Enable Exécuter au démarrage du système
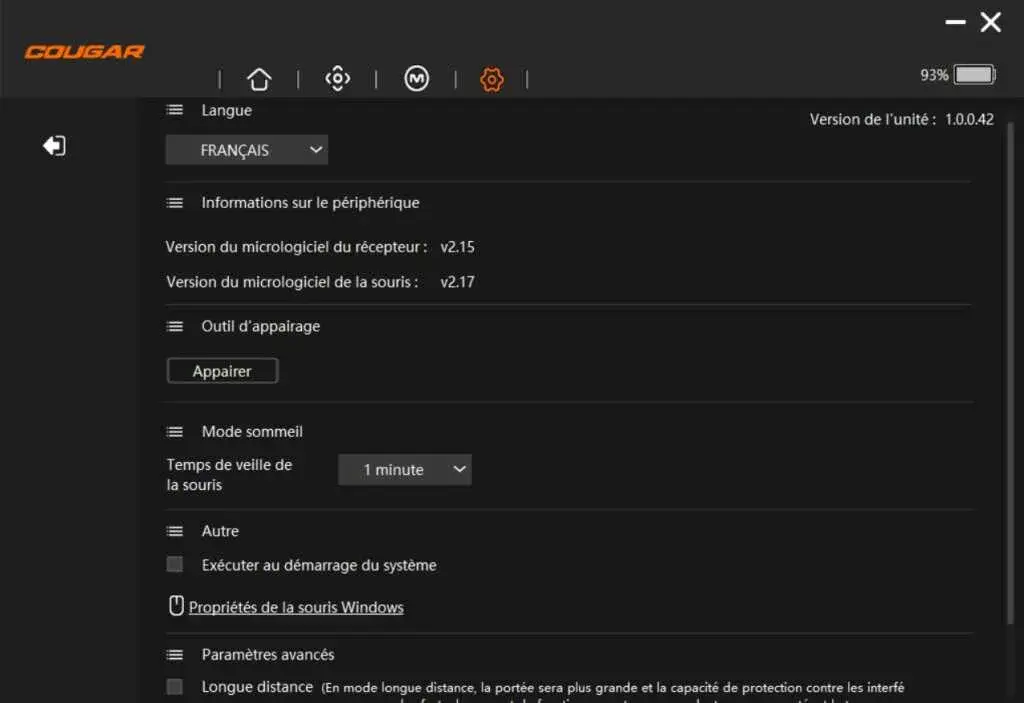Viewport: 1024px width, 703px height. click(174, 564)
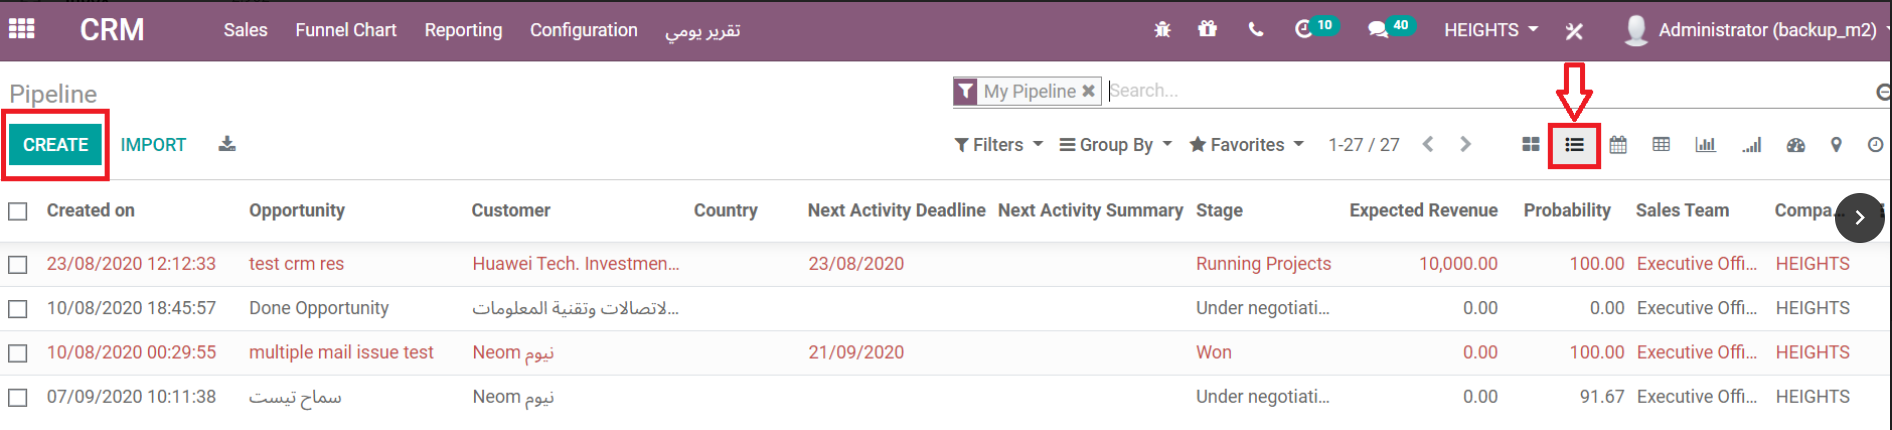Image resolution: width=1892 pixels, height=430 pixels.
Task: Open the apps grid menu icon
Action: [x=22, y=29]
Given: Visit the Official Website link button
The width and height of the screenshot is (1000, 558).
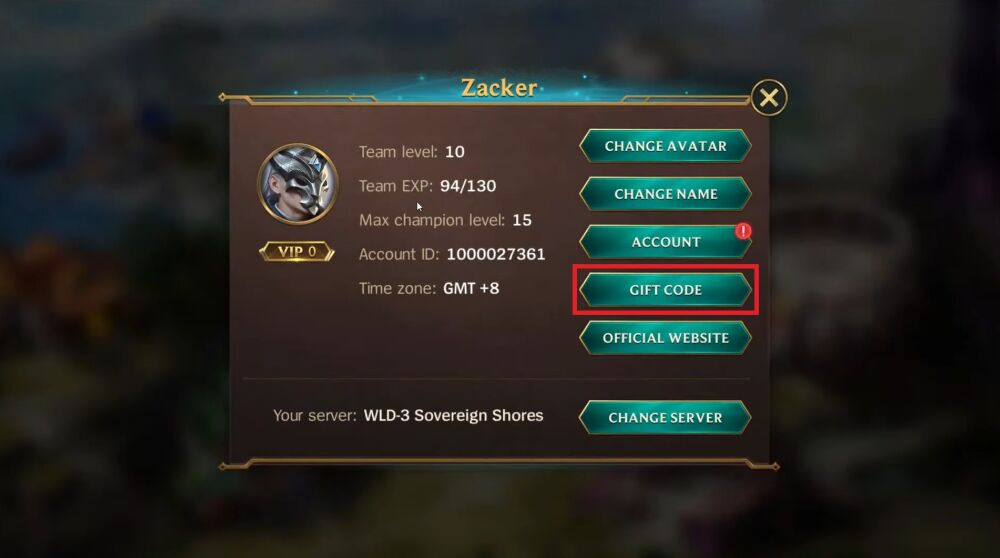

### About this task
Would you restate, word for word and with no pictures, only the lines from the opening of the material through the line with "Given: Visit the Official Website link button", both included?

### Solution to the exercise
Enable Exécuter au démarrage du système
Viewport: 1024px width, 703px height. click(174, 564)
Image resolution: width=1892 pixels, height=430 pixels.
Task: Open the apps grid menu icon
Action: [x=22, y=29]
Given: Visit the Official Website link button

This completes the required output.